### Exercises to complete
1 – Answer these from the passage on dropping tombstones:
(a) In the single-node BitcaskSegmented with no replication and no backups, when can a tombstone be dropped?
(b) In the hard case, which segment is alice=35 written into?
(c) What is the name of the Cassandra parameter the passage mentions?
2 – Extend the passage on dropping tombstones, picking up right after its final sentence.

The "when can we drop a tombstone" problem

Compaction's liveness test says a record is live if the index points at it. A tombstone satisfies that test — the index does point at it — so compaction preserves it. Fine. The question is: once the tombstone is the only record for its key left anywhere on disk, can we finally drop it?

In our single-node BitcaskSegmented, with no replication and no backups, the answer is yes, the moment compaction has finished sweeping every segment older than the tombstone. After that sweep, there is no alice=... record anywhere in the store. The index entry can be removed and the tombstone's bytes reclaimed.

The tricky word in that paragraph is older. Tombstones are positioned in the log at a specific point. Any record that appeared earlier in the log is older than the tombstone; any record that appeared later is newer. Compaction must process segments in a way that respects this ordering, and the "when can I drop this tombstone" predicate is: every segment that existed when the tombstone was written has been compacted, with the tombstone's key not appearing in any of them.

The easy case: the tombstone landed in seg-N, and by the time the compactor gets around to reconsidering it, every earlier segment seg-0...seg-N-1 has been compacted away, and no compacted output carries an alice=... put. The tombstone can be dropped on the next compaction pass.

The hard case is the one that has bitten real systems. Consider:

1. alice=35 is written into seg-0. The bytes hit disk and are fsync-ed.
2. delete(alice) is written into seg-1 — a tombstone.
3. The compactor runs on seg-1's era first (perhaps because segments are compacted out of order under some policies, perhaps because seg-0 is cold-tiered and wasn't visible to the compactor, perhaps because of a bug). It sees the tombstone, notes "no put for alice exists in the segments I just scanned," decides the tombstone is harmless and drops it.
4. Later, seg-0 is compacted. alice=35 is the live record for alice (nothing overwrites it — the tombstone is gone). Compaction happily copies alice=35 into a new segment.
5. Now the store thinks alice exists with value 35. The delete silently unhappened.

That is the zombie-record bug, and a close cousin of it is why Cassandra has a parameter called gc_grace_seconds that production operators talk about with real feeling.

Tombstone TTLs and the zombie-record bug

The fix, in one sentence: do not drop a tombstone until you can prove no older record for its key could possibly exist anywhere in the system.

### Supplied data

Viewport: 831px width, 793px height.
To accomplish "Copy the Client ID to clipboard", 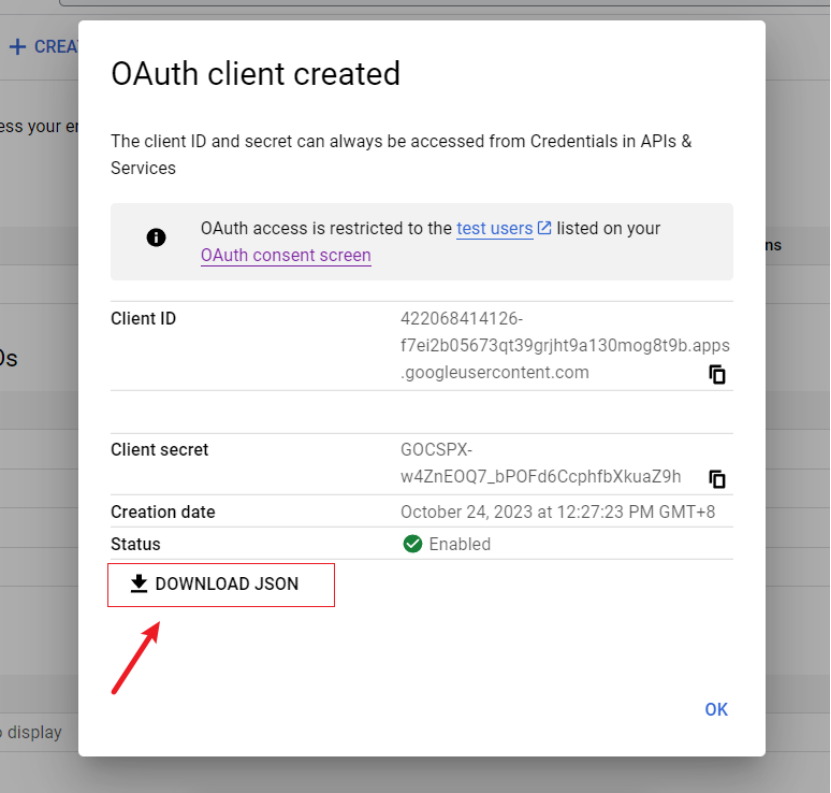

### The responses
1 –
(a) The moment compaction has finished sweeping every segment older than the tombstone.
(b) seg-0.
(c) gc_grace_seconds.

2 –
In a single-node store the proof is easy — you own every segment and you can check. In a distributed store with replicas, write buffers, snapshots, and asynchronous repair, the proof is hard, and the systems that got this wrong have paid for it. The pragmatic strategy used by Cassandra and its cousins is simply: keep every tombstone for at least as long as any realistic repair or recovery window. That window is the tombstone TTL — a wall-clock duration, not a log-position argument.

# sketch: "drop this tombstone only if it is older than TTL and all earlier
# segments have been compacted with no puts for this key"
def _tombstone_safe_to_drop(self, seg_id, offset, age_seconds):
    if age_seconds < TOMBSTONE_TTL:
        return False
    # every segment older than this one has been compacted through at least once
    older = [s for s in self._closed_ids if s < seg_id]
    return all(s in self._compacted_through for s in older)

TOMBSTONE_TTL is a knob. In single-node Bitcask-family code, it can be zero — the moment all older segments are compacted, the tombstone is redundant. In Cassandra the default is ten days (gc_grace_seconds = 864000), chosen to be much longer than the longest plausible gap between replica repairs. LevelDB, being single-node, uses the log-position argument and drops tombstones as soon as compaction into the deepest level has seen them.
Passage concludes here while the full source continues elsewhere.